Earlier this month, the education minister said there was “no planned date for reopening of schools for normal business,” and added: “Any decision guided by science and health advice, will not be date driven.”

Mr Currie said: “There is inequality, because the teacher is like a middleman, and what the teacher provides is only as good as what is delivered at the other side by the parents or whoever is delivering it on behalf of the parents.

“The teacher can deliver fantastic lessons, but if they are not being delivered in the way the teacher wants them to be delivered – for example, some parents will deliver them brilliantly and others will choose not to get as involved.

“So that inequality is already there and there are certainly going to be issues from an educational point of view.”

Mr Currie said the school teaching curriculum is governed by a tight timetable that does not allow for the expected catch-up needed for those who have fallen behind.

“There will be gaps in children’s knowledge and it’s also going to pose problems around how we actually begin to fill those gaps, or whether we can fill them. If we are going to have to fill these gaps ... then there is going to be a knock-on delay somewhere along the line.

“In terms of the practical issues ... social distancing is a massive issue in terms of how we, especially in primary schools, put in place the recommended level of social distancing while still delivering the curriculum.

“This has never happened before so nobody knows the answers to these questions.”

Mr Currie said it is encouraging that the education minister is consulting with teachers to find a way of overcoming the many difficulties in reopening schools, however, the school principal said he believes “the wheels need to turn a bit faster” with the summer break just weeks away.
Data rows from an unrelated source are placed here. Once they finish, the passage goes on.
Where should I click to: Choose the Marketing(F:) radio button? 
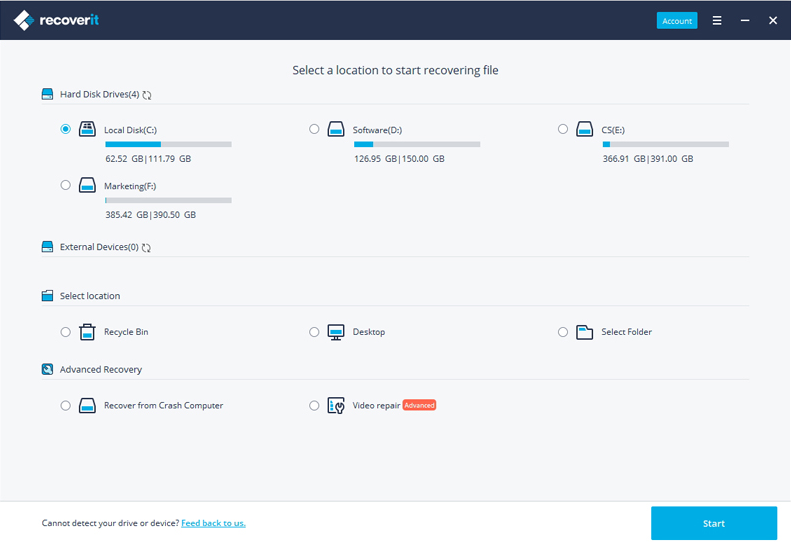66,185
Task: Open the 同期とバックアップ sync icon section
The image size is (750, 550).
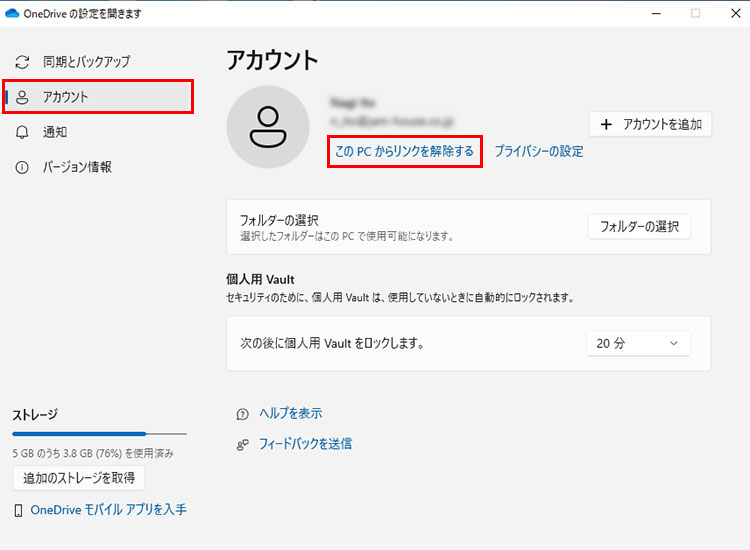Action: 22,62
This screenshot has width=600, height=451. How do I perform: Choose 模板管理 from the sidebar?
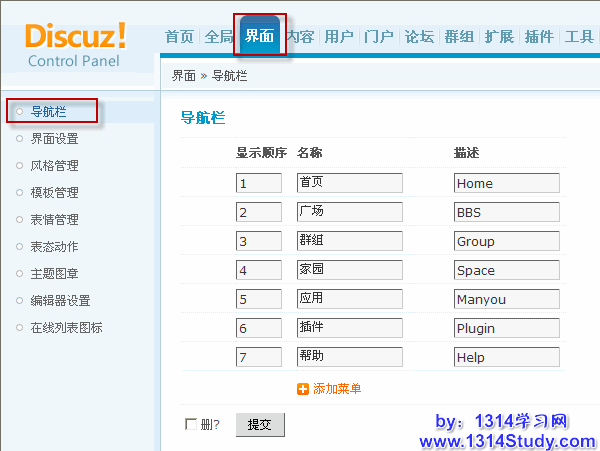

“Teachers have been flat out delivering a very difficult remote learning experience for children ... and they are doing it long into the evenings so they are going to need to take a break from it all.

“So we only have about a month before everyone breaks up for the summer holidays. I just haven’t heard enough yet to convince me that we are ready,” he said.

Mr Currie said it was looking increasingly likely that a teacher’s day would have to be spilt between the reduced numbers of pupils able to attend school – in keeping with social distancing measures – and the delivery of remote lessons to those at home.

The principal also expressed concerns that parents could struggle to hold down a full-time job if their children are not at school for the majority of the working week.

The head teacher at Methodist College in Belfast has also said there will be difficulties once schools reopen – and that games and sports will be off the timetable.

Scott Naismith said schools can only reopen “in a meaningful way” if social distancing guidelines change, the BBC has reported.

Mr Naismith made the comments in an email to parents.

He said the social distancing measure would need to be reduced from the two metres UK guideline to the World Health Organisation suggestion of one metre.

He also said that the school planned a phased reopening from August 25, but that pupils would not attend school every day.